Stored records
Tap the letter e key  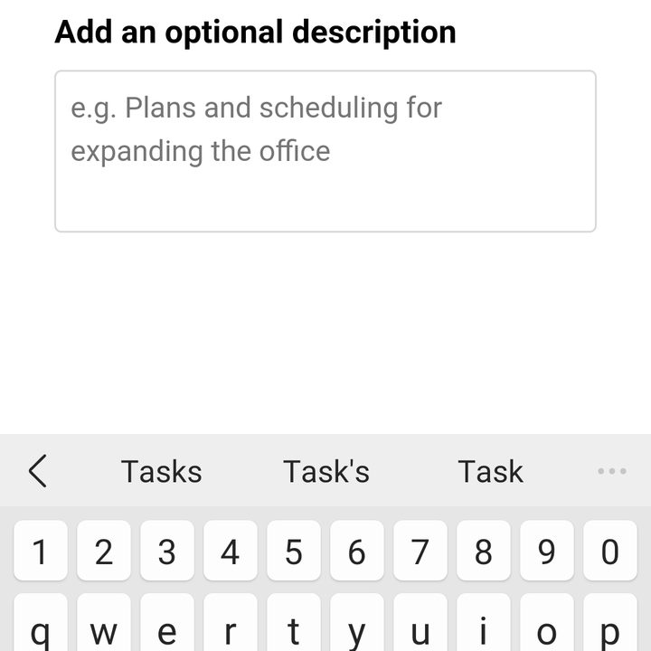click(167, 623)
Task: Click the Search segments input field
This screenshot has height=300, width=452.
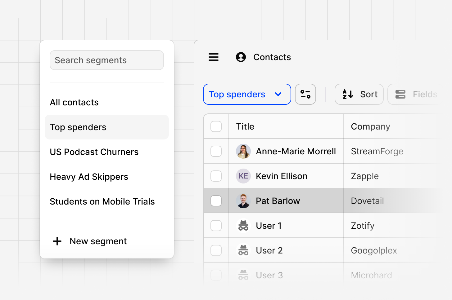Action: (106, 60)
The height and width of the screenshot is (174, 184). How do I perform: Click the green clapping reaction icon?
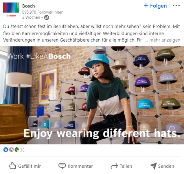pyautogui.click(x=17, y=150)
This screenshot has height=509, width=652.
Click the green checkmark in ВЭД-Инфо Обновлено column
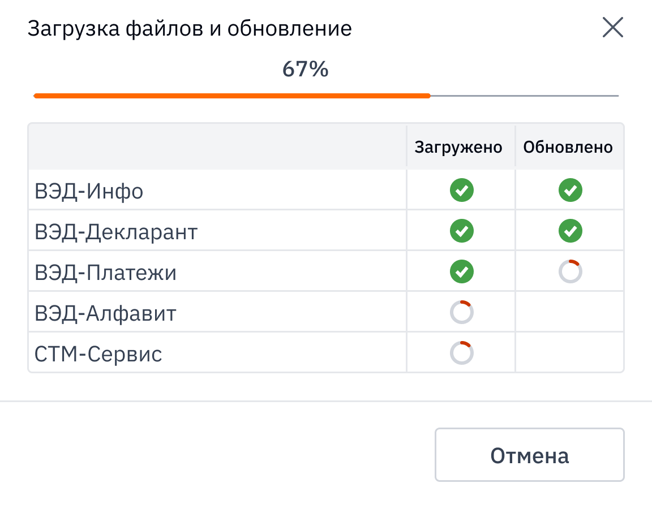(570, 190)
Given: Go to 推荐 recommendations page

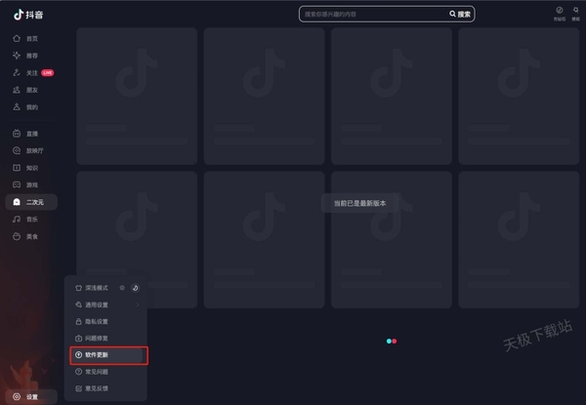Looking at the screenshot, I should 31,56.
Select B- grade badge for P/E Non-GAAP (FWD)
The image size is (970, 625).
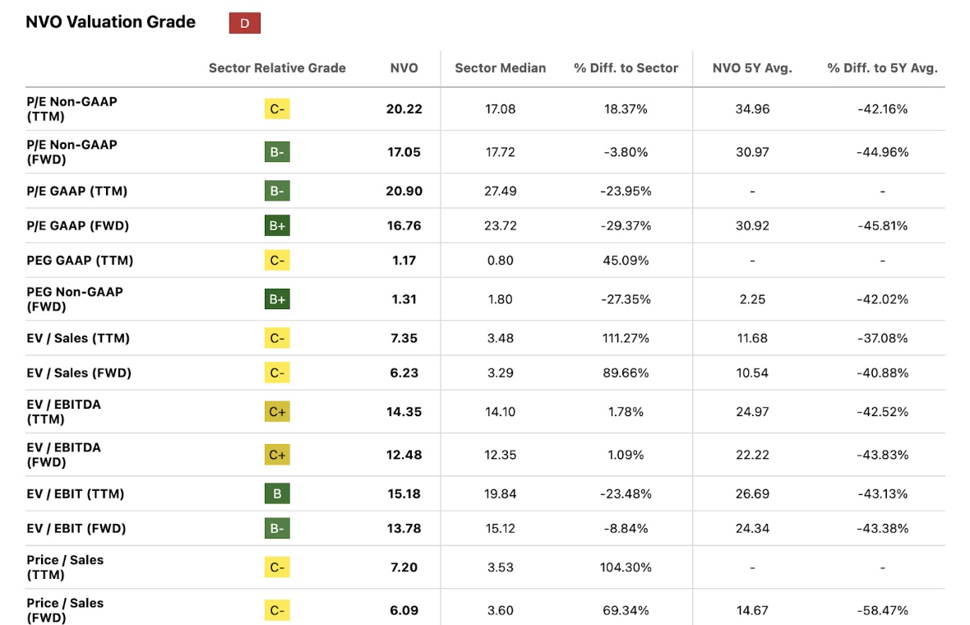pos(277,152)
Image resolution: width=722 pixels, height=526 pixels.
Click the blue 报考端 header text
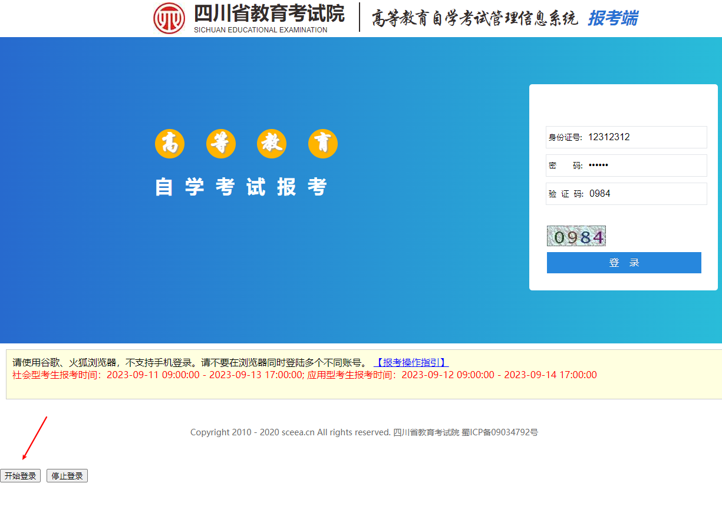(x=612, y=18)
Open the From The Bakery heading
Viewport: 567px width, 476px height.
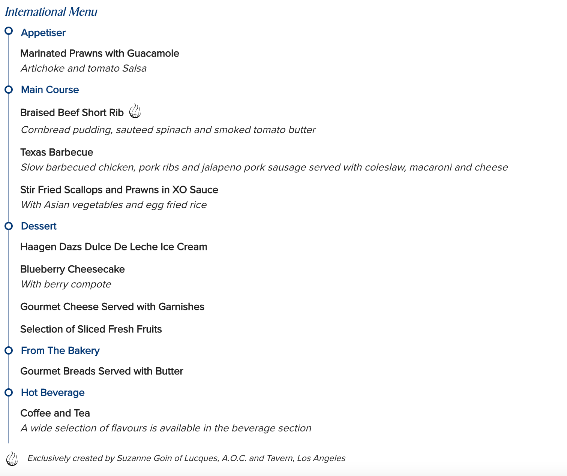pos(60,351)
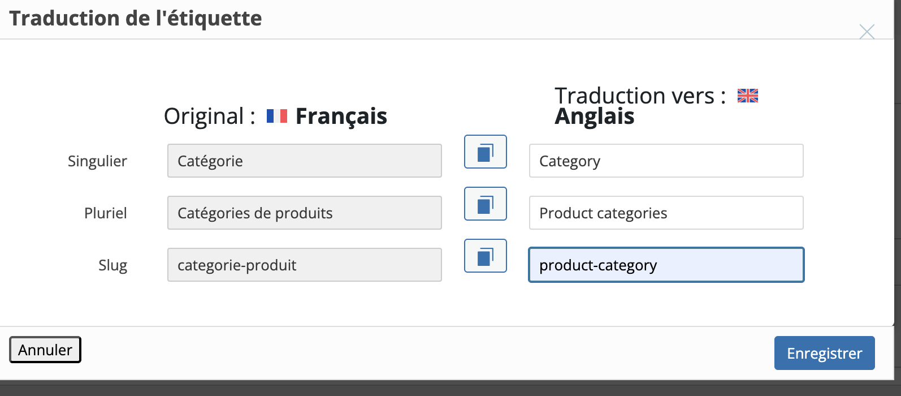
Task: Focus the 'Category' singular translation field
Action: tap(666, 161)
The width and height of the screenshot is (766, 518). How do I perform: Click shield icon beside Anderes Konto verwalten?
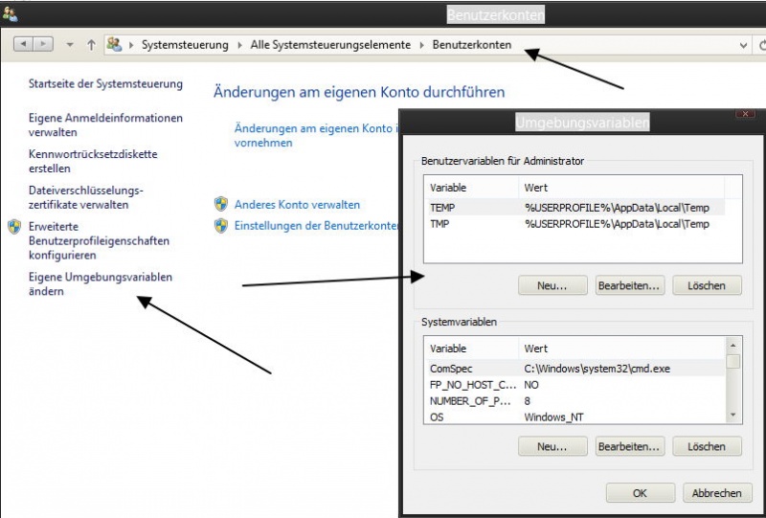pos(221,204)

[What this task involves]
Give again exactly the lines from the one holding "The height and" to the final line of the records, both ends included, and nothing more. Pictures do not belong in the copy.

[Output of the task]
The height and width of the screenshot is (174, 184). How do I perform: Click the green clapping reaction icon?
pyautogui.click(x=17, y=150)
This screenshot has height=509, width=652.
Click the green checkmark in ВЭД-Инфо Обновлено column
(570, 190)
Given: Go to 推荐 recommendations page

Looking at the screenshot, I should 31,56.
Select B- grade badge for P/E Non-GAAP (FWD)
The image size is (970, 625).
pos(277,152)
Image resolution: width=722 pixels, height=526 pixels.
Click the blue 报考端 header text
(x=612, y=18)
Open the From The Bakery heading
Viewport: 567px width, 476px height.
pos(60,351)
Task: Focus the 'Category' singular translation field
Action: tap(666, 161)
The width and height of the screenshot is (766, 518). How do I perform: Click shield icon beside Anderes Konto verwalten?
pos(221,204)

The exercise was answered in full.